Your response should contain exactly the lines running from the one with "This screenshot has width=1568, height=387." to the end of the data below, both included, and no pictures.

▸ **Collected data**:
◆ ◆ ◆

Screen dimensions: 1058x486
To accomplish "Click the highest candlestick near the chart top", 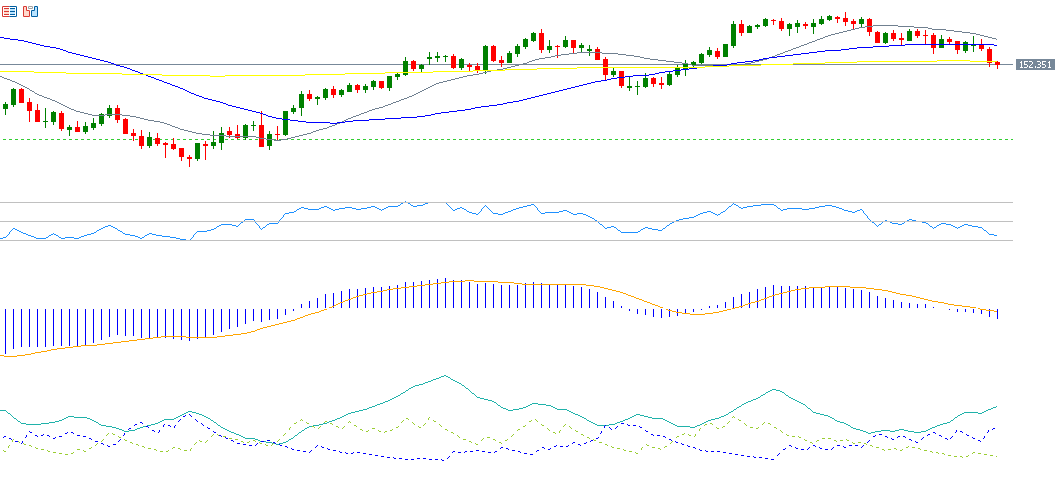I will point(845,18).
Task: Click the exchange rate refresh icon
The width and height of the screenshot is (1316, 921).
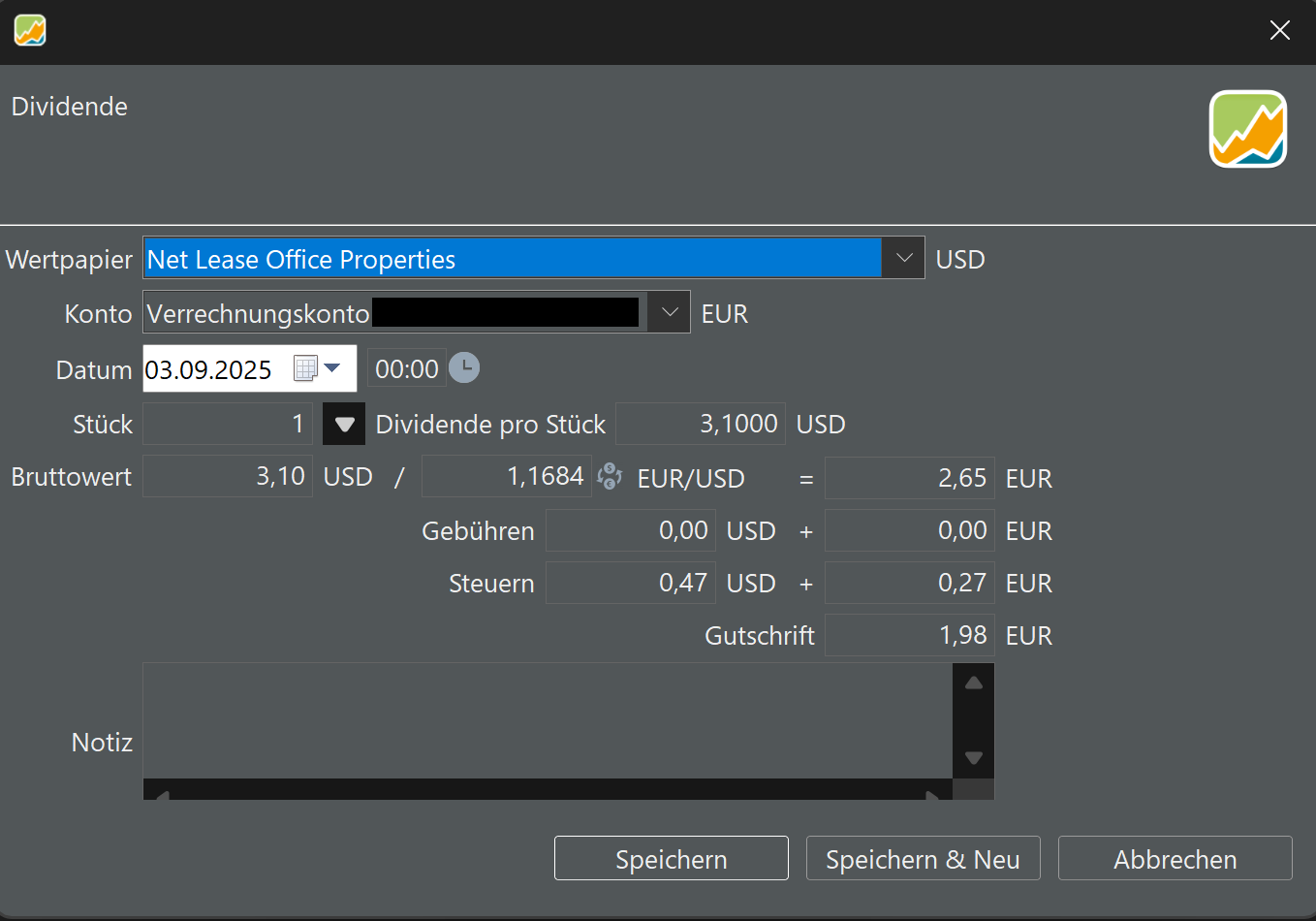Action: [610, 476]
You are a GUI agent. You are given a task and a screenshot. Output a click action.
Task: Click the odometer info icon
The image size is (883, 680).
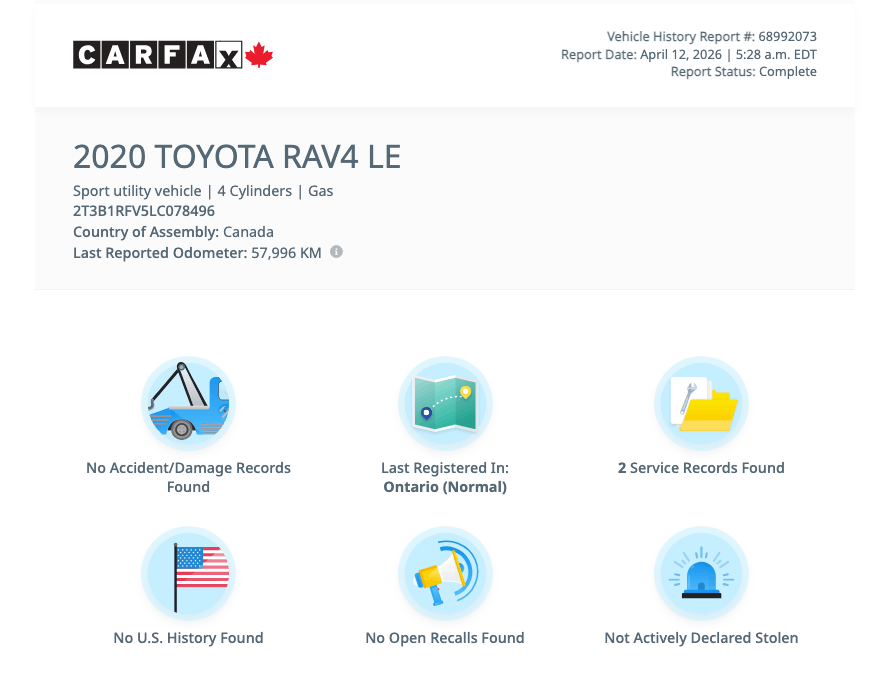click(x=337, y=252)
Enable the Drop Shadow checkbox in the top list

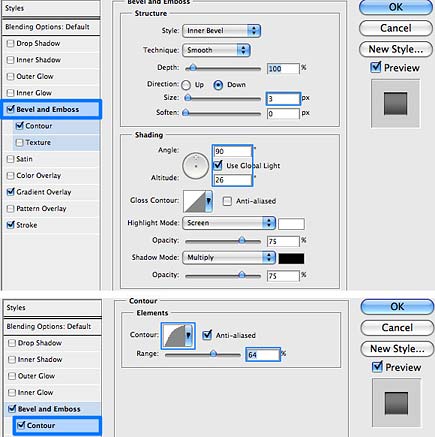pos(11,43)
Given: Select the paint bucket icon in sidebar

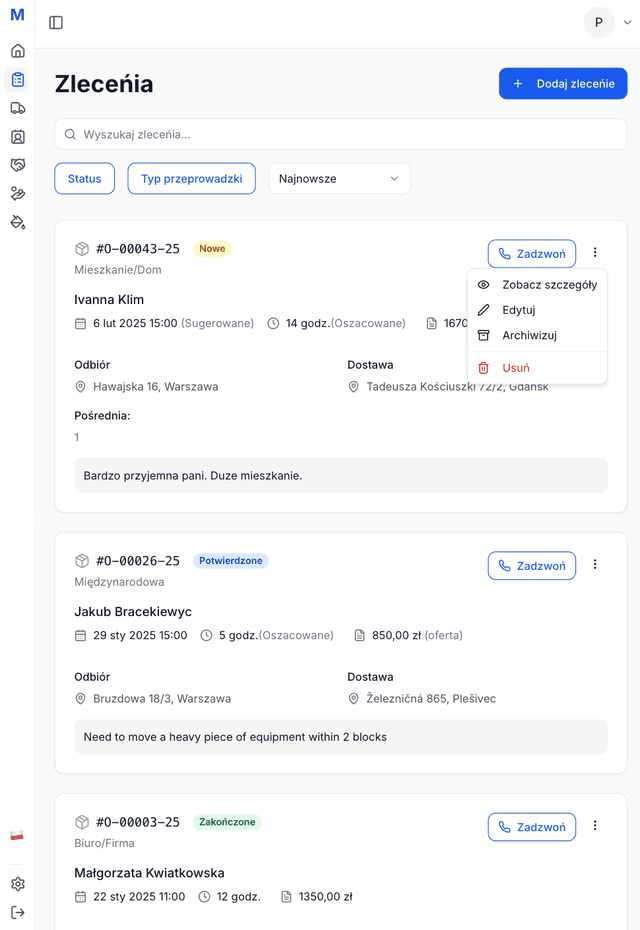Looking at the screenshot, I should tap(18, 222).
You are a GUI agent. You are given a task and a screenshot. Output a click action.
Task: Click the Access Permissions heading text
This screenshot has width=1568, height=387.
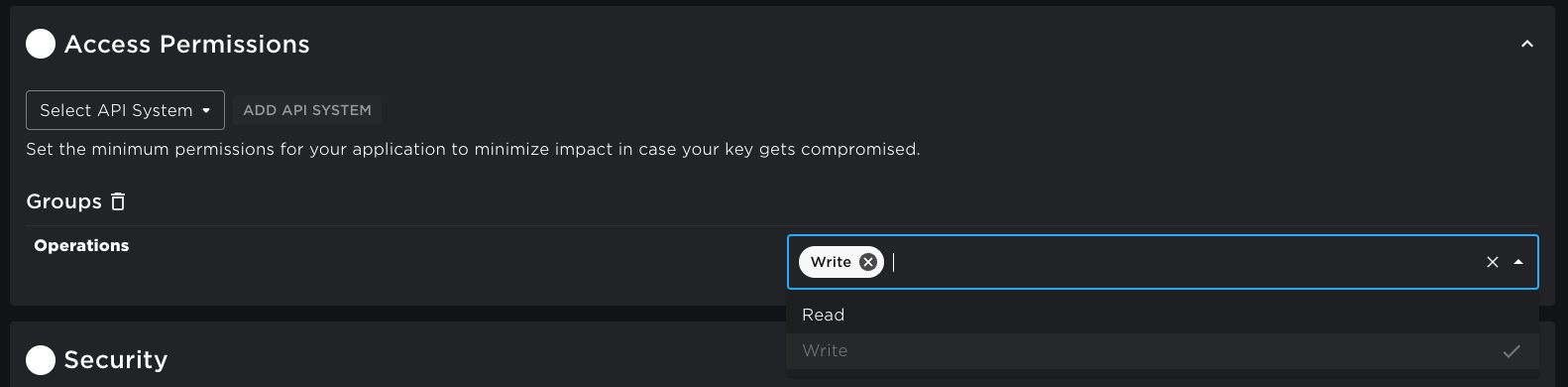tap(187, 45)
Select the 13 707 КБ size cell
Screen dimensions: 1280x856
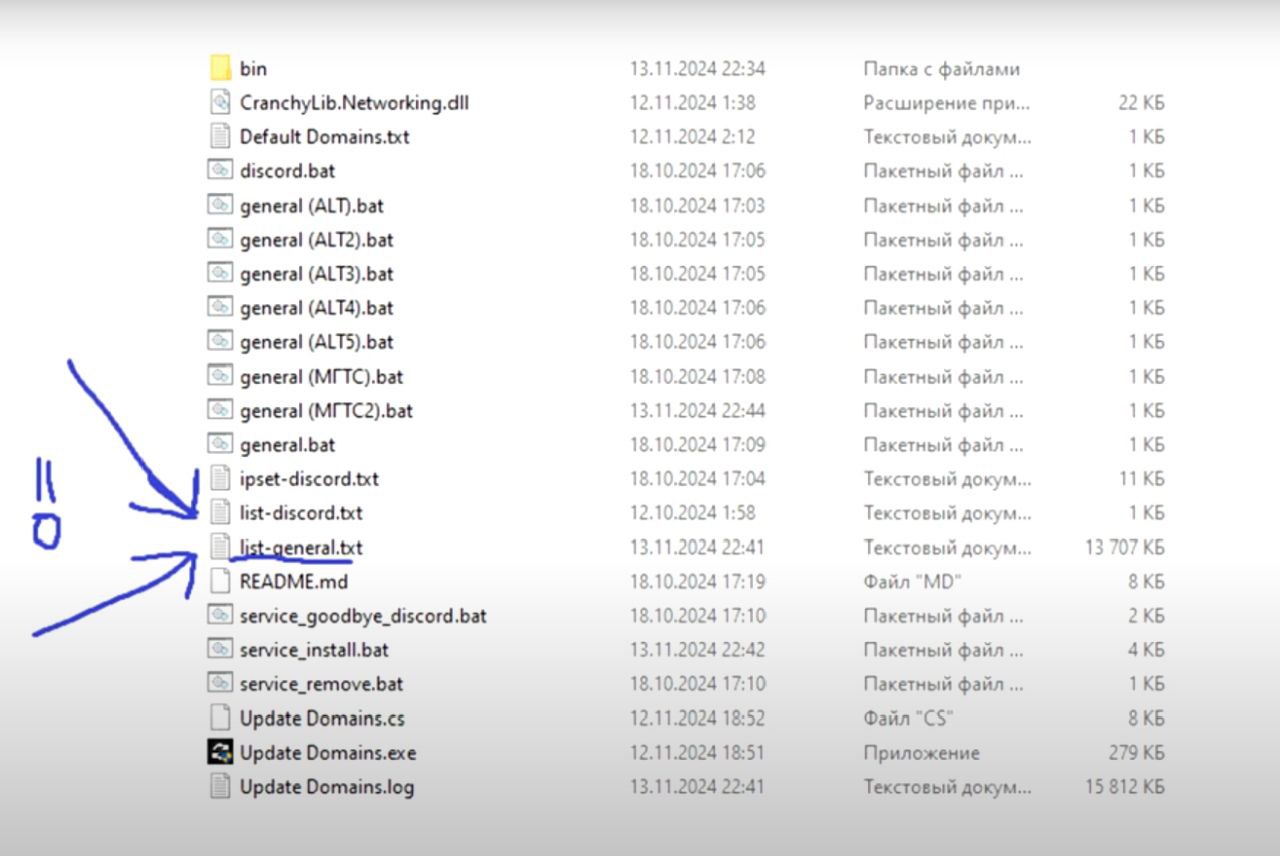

◆ ◆ ◆

▸ **Answer section**:
This screenshot has width=1568, height=387.
tap(187, 45)
Select the 13 707 КБ size cell
Screen dimensions: 1280x856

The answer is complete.